YOUR INSTRUCTIONS: Please render the records below as a JSON list of strings, one string per line, leaving out any blank lines.
-*-
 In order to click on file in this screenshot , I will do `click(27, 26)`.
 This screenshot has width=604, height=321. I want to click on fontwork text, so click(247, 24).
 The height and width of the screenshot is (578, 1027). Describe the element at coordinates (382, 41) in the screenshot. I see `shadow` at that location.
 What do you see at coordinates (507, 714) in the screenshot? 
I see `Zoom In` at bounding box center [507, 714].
-*-
RESULT FOR THIS EXERCISE:
[
  " In order to click on file in this screenshot , I will do `click(27, 26)`.",
  " This screenshot has width=604, height=321. I want to click on fontwork text, so click(247, 24).",
  " The height and width of the screenshot is (578, 1027). Describe the element at coordinates (382, 41) in the screenshot. I see `shadow` at that location.",
  " What do you see at coordinates (507, 714) in the screenshot? ",
  "I see `Zoom In` at bounding box center [507, 714]."
]